Divide the beef topping among the bowls and garnish each with shallots, peanuts, and cilantro. Invite each guest to drizzle on 3 to 4 T of the Vietnamese dipping sauce. Have them toss the noodles several times with chopsticks to blend the ingredients.
1 cup vegetable oil
1 cup thinly sliced shallots
Line a cookie tray with paper towels and spread the shallots on top. Let sit for 15 to 20 mins to air dry. (This technique helps make the shallots crispy.) Heat the oil in a skillet over low heat. (The oil is ready when a piece of shallot slowly bubbles and floats to the top.) Add the shallots and using chopsticks or a small spatula, stir the shallots so the do not tangle. Fry the shallots until golden, about 5 mins. With a slotted spoon or skimmer, remove the shallots and drain on paper towels. Save the oil for another use. When the shallots are cool, transfer to a glass jar with a tight-fitting lid. They keep at room temperature for 2 weeks.
vietnamese dipping sauce
2 small cloves garlic, sliced
1 tsp ground chili paste
1 fresh thai bird chili, chopped (optional)
1/4 cup fish sauce
2/3 cup hot water
2 T fresh lime juice with pulp
1/4 cup sugar
2 T shredded carrots for garnish
Place garlic, chili paste in a mortar. With a pestle, pound into a paste. If you do not have a mortar and pestle, finely mince the garlic and chili.

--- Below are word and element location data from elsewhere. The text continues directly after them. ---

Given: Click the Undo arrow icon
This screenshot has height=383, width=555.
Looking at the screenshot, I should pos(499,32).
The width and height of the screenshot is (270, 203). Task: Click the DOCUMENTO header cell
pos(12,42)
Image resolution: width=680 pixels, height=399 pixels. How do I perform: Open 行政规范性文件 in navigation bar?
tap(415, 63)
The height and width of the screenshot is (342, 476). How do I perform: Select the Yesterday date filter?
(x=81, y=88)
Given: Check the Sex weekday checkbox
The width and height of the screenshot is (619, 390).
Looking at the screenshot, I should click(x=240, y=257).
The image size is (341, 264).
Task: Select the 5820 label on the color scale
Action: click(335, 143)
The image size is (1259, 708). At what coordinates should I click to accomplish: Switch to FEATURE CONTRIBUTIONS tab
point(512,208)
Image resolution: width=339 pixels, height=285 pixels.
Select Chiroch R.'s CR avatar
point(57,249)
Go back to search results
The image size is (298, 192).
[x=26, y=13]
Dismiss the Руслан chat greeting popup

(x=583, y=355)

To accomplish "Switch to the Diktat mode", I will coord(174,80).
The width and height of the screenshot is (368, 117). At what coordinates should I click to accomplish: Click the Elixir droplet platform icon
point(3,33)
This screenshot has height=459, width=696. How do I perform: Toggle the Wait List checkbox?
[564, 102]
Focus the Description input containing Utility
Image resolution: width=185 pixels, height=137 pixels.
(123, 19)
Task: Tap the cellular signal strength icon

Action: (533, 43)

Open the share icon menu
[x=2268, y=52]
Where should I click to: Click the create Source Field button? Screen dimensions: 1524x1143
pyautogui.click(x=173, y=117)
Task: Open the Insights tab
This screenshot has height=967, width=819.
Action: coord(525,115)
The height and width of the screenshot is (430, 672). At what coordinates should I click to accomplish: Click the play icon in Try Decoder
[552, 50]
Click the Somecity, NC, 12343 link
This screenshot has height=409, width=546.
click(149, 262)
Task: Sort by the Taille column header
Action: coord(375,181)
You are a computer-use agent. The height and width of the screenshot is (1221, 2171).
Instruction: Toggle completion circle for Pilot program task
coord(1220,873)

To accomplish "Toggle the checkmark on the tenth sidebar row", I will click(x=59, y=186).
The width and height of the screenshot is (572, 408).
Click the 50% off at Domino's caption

Combine the garlic mixture with the remaining ingredients in a small mixing bowl. Stir until the sugar has dissolved. Ladle sauce into serving bowls and float the carrot slivers on top.
Putting it all together:
Instead of the Vietnamese Dipping Sauce, I use the Ginger-Lime one above at top. I chopped everything in the G-L Dipping Sauce, but then pulse it in the food processor. From there, it goes into a jar. Since rice noodles are only slightly more forgiving than pasta made of wheat, I cut the amount for my serving in half. Sherry boils the noodles, removes them from the water, and dries them on paper towels. If very tangled, she uses scissors to cut them into bunches, separates the strands with her fingers, and strews them over the lettuce in the bowl.
I am renouncing red beef — in fact, most meat — for the time being, but I’ve followed the directions to the letter and the result has been wonderful. Instead of meat, I am going to substitute shrimps or prawns, perhaps scallops, maybe even a small bit of grilled salmon.
The fried shallots are a great garnish to have on hand. However, they, too, will be used sparingly for the next while.
I could live on this salad for most of the year. It’s that good and simple. It requires assembly, which is always a little tedious, but the results are very satisfying. Now that I think of it, Mai Pham’s book has quite a few recipes that I’ll be trying while I shed a little extra weight.